═══ Entries shown ═══
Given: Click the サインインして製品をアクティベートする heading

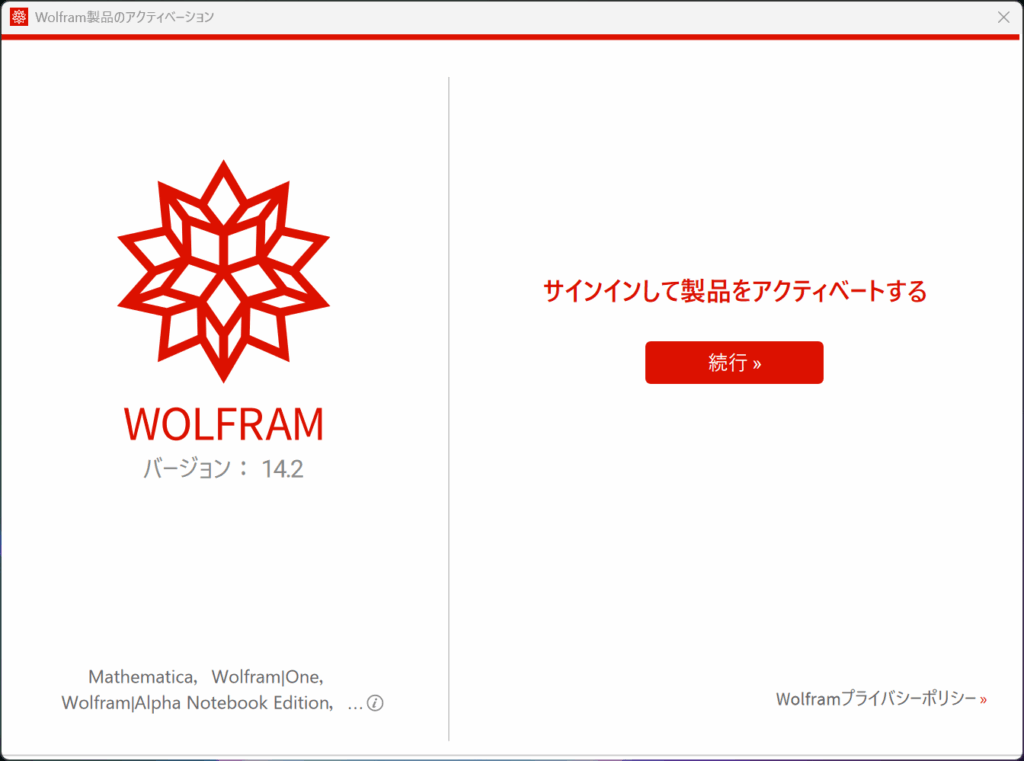Looking at the screenshot, I should (734, 292).
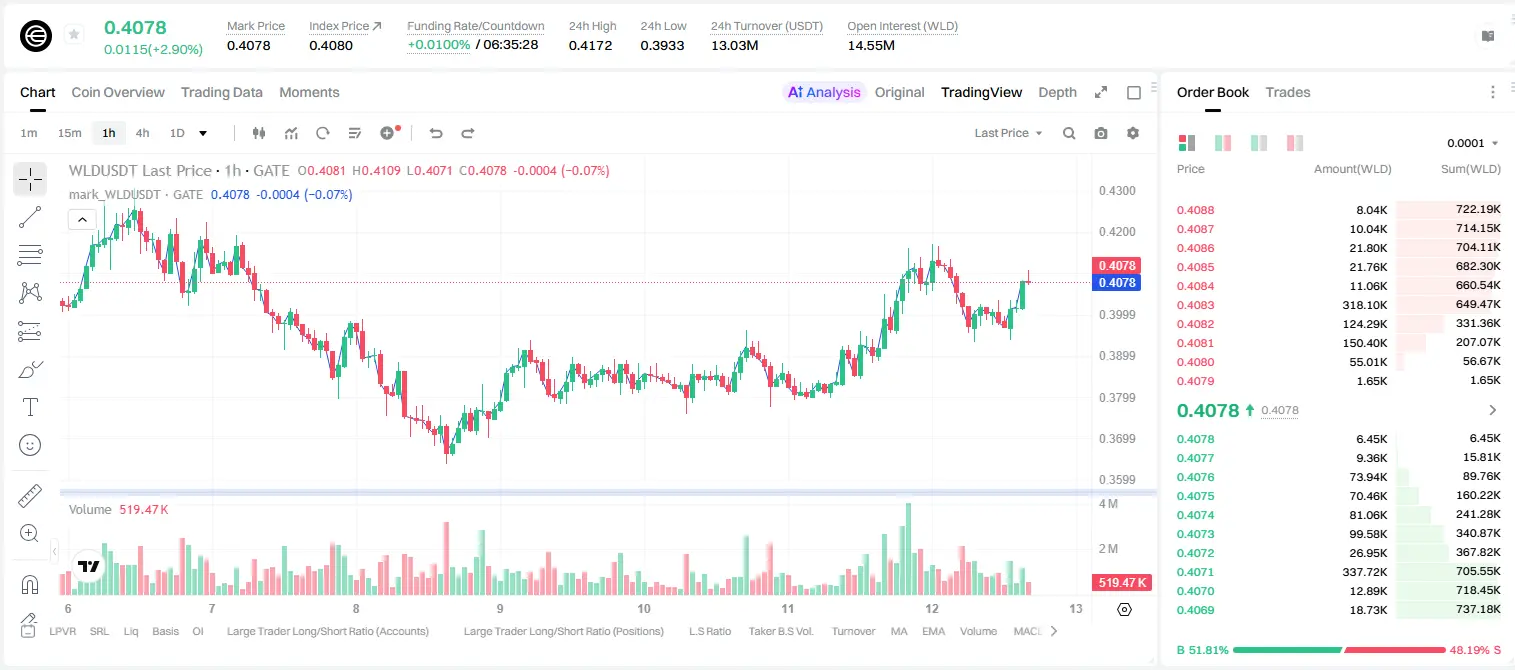Select the 4h timeframe
The height and width of the screenshot is (670, 1515).
142,133
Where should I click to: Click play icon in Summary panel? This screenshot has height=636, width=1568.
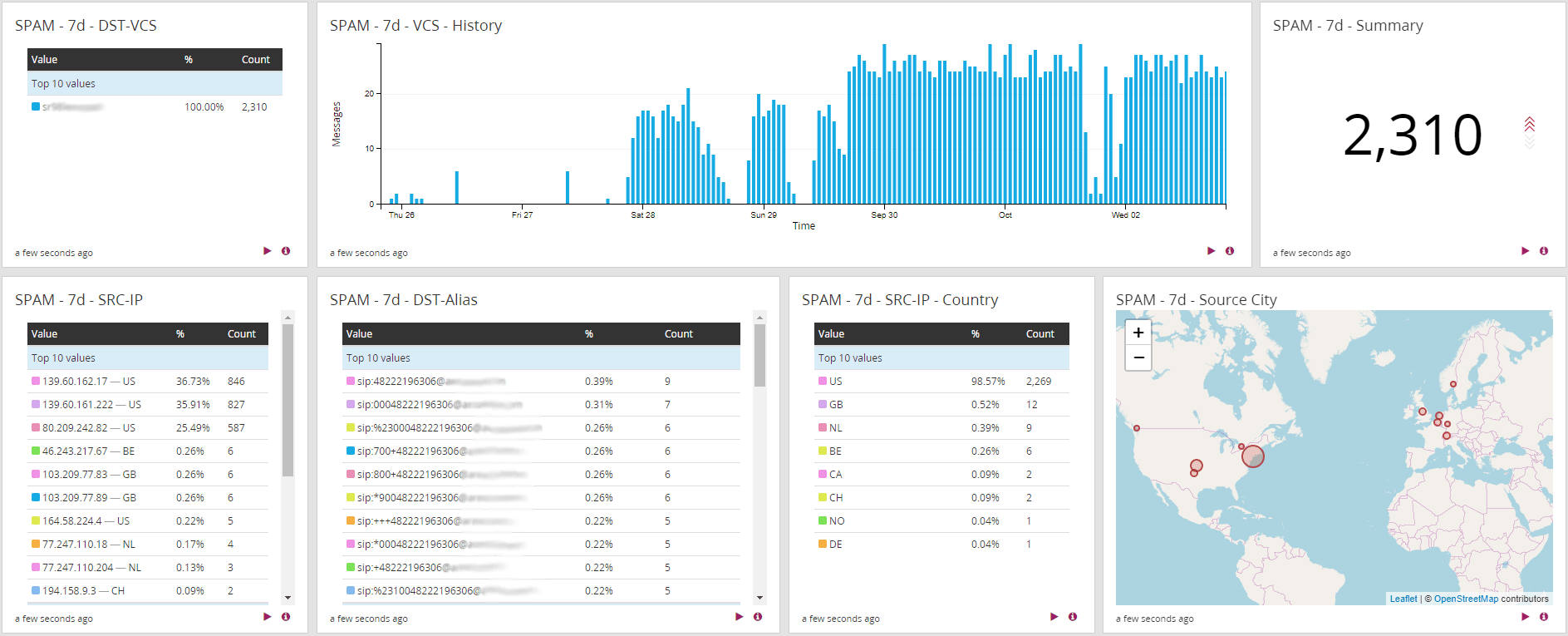click(x=1526, y=251)
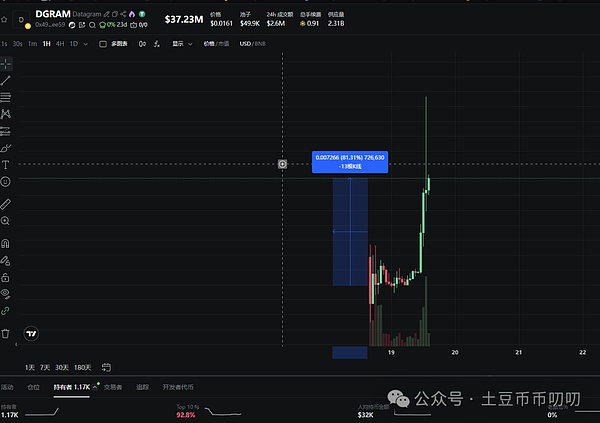
Task: Select the crosshair cursor tool
Action: click(6, 63)
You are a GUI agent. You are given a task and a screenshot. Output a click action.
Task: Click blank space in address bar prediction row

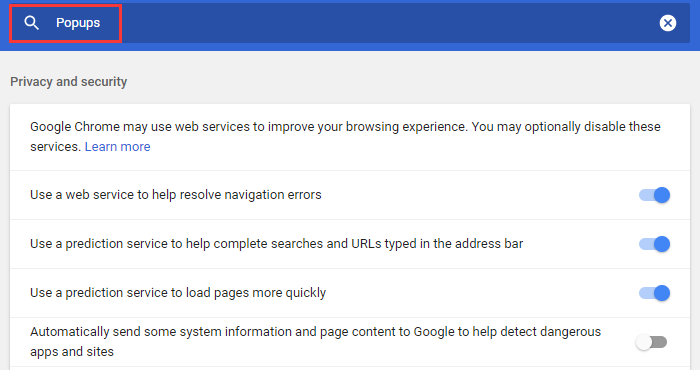(580, 244)
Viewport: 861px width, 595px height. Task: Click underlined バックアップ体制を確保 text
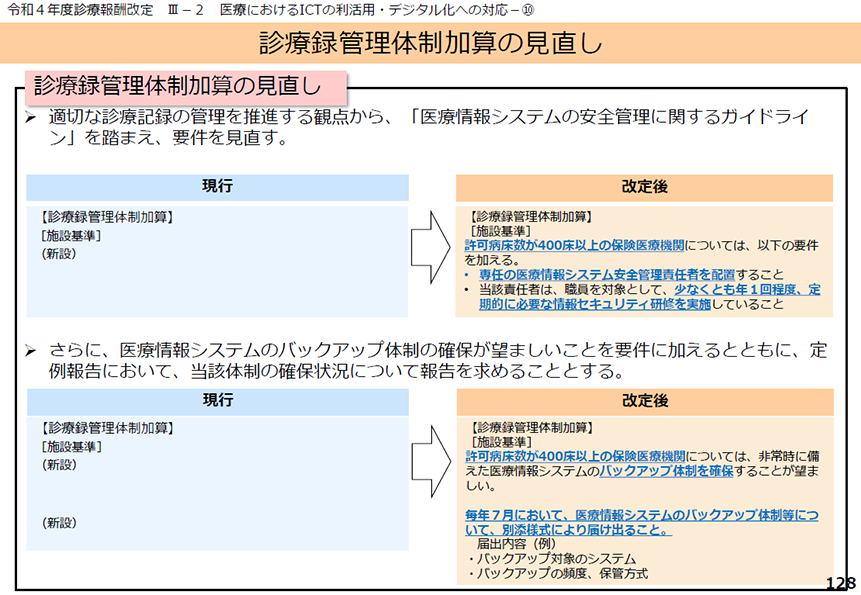pyautogui.click(x=666, y=471)
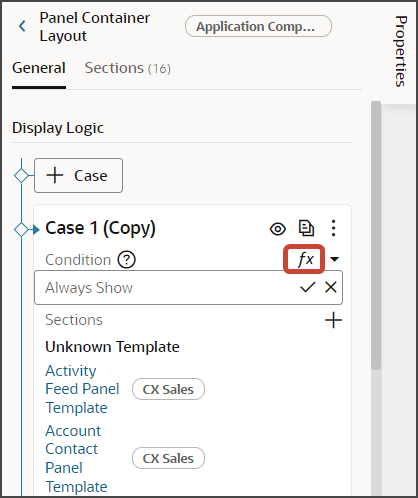
Task: Click the Always Show condition input field
Action: tap(188, 287)
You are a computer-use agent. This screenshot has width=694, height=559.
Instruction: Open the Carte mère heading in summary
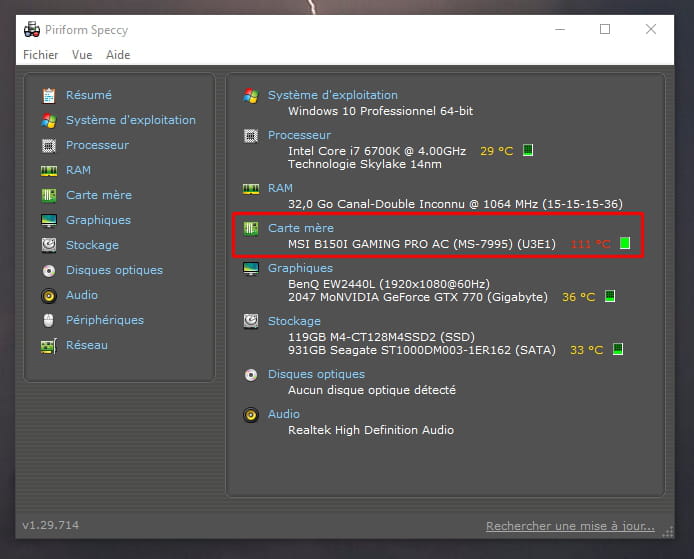[301, 228]
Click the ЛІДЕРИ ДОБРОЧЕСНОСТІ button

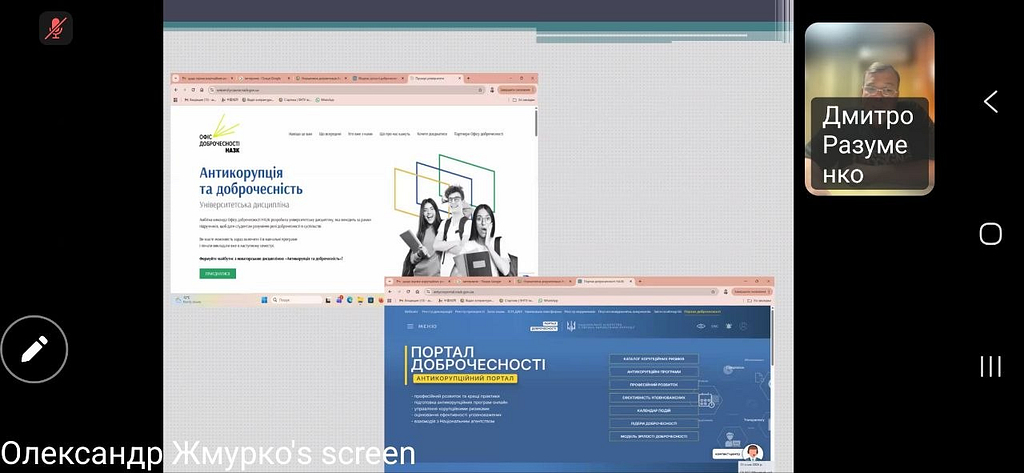(x=654, y=423)
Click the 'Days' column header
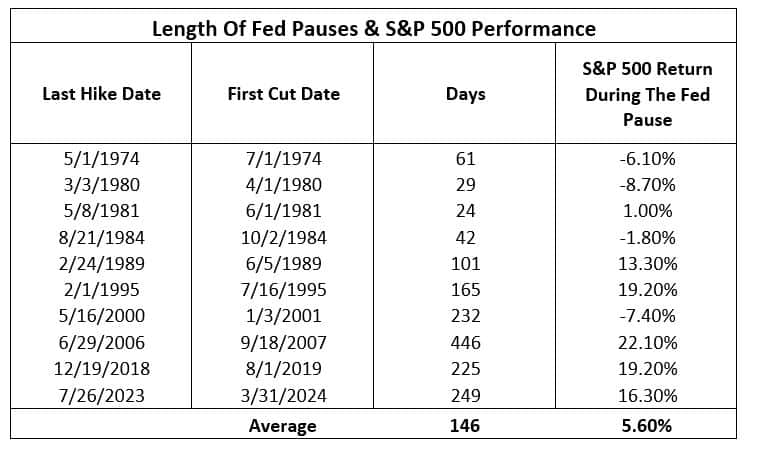Screen dimensions: 763x453 (466, 94)
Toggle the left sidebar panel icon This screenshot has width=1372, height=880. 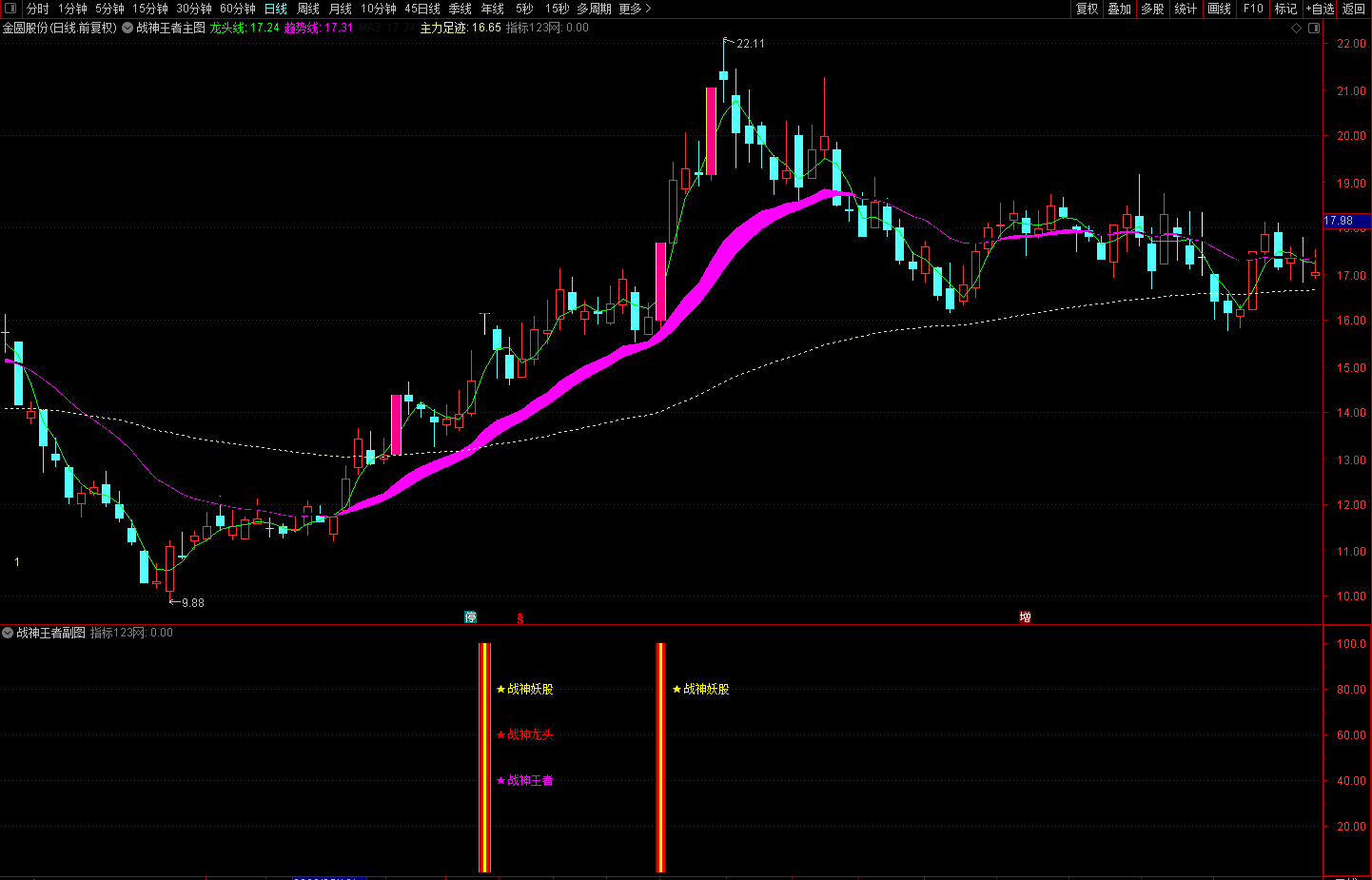click(x=10, y=9)

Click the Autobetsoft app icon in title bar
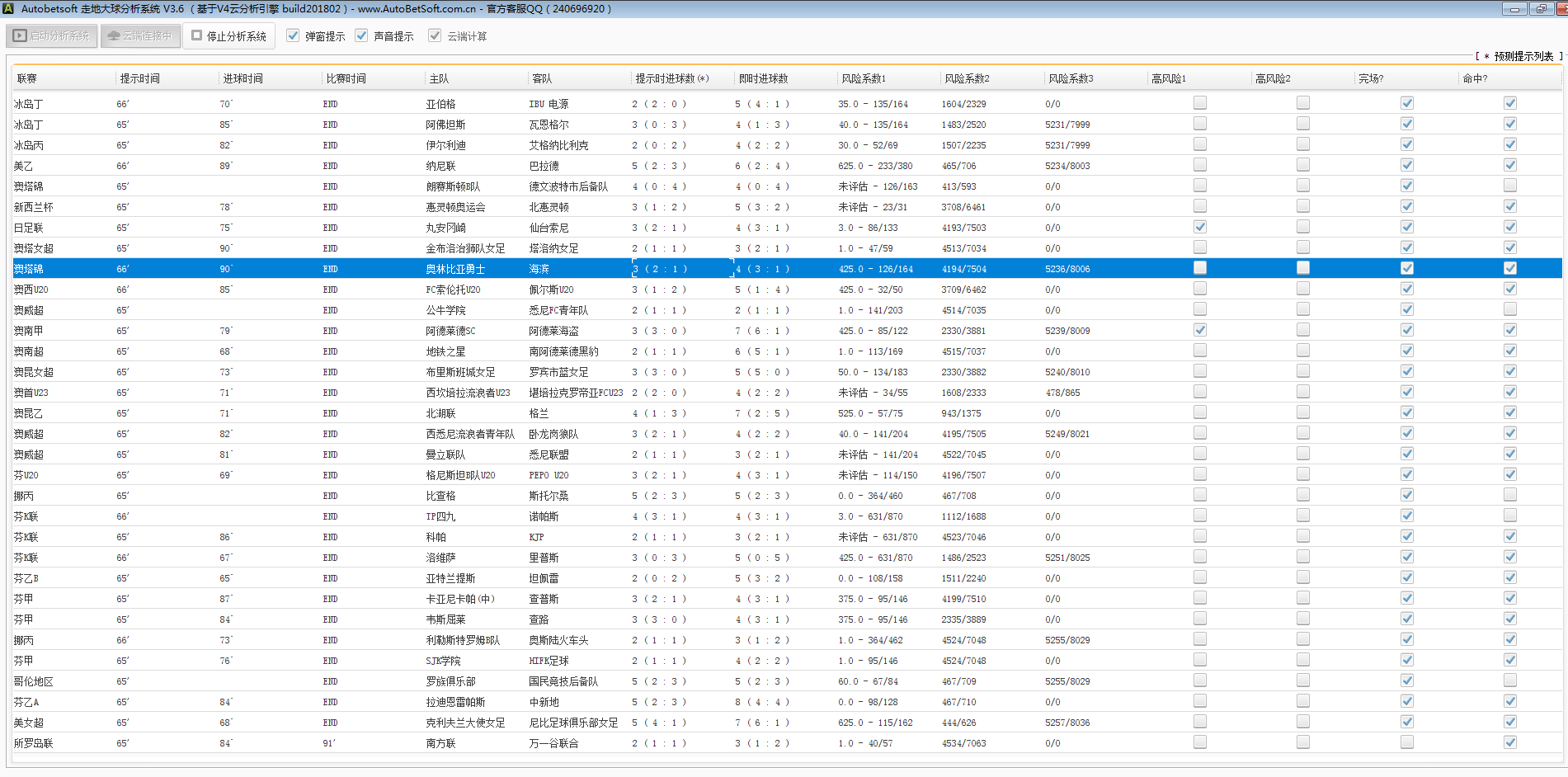pos(10,9)
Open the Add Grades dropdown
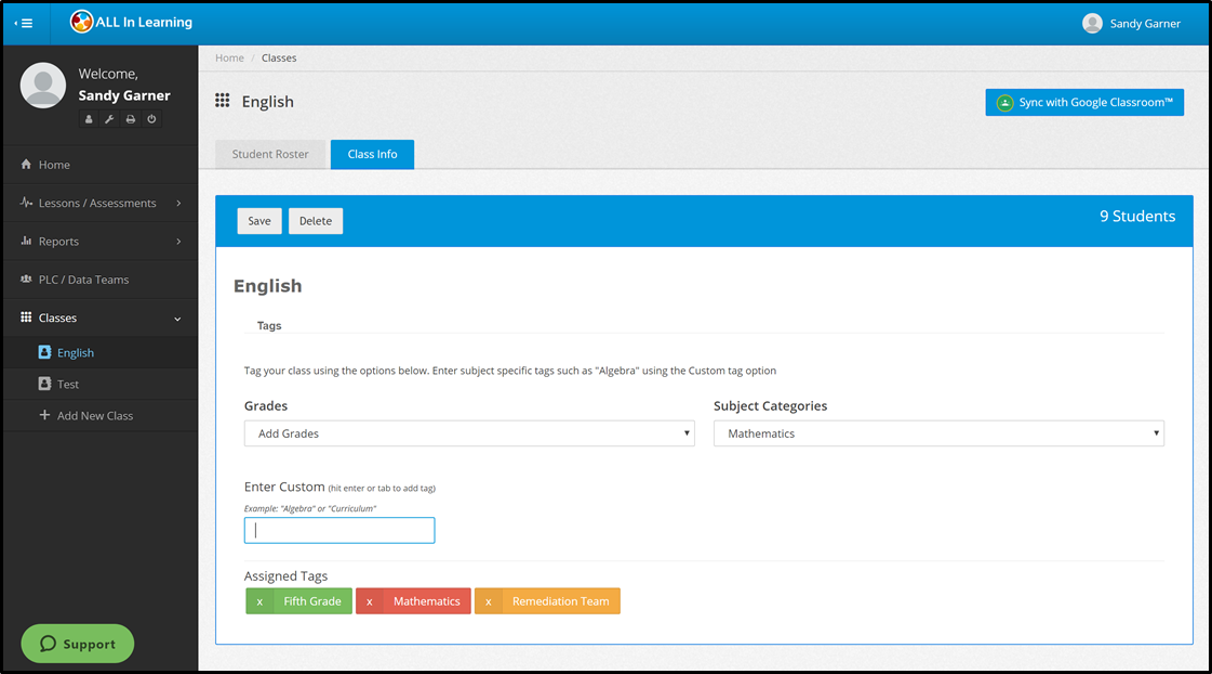This screenshot has width=1212, height=674. (x=469, y=434)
═══
● Your assignment: Wherever a line in the data above holds the word "agent", copy that line.

● Solution to this problem:
You are a GUI agent. You are given a task and a screenshot. Output a click action.
You are a computer-use agent. This screenshot has width=694, height=559.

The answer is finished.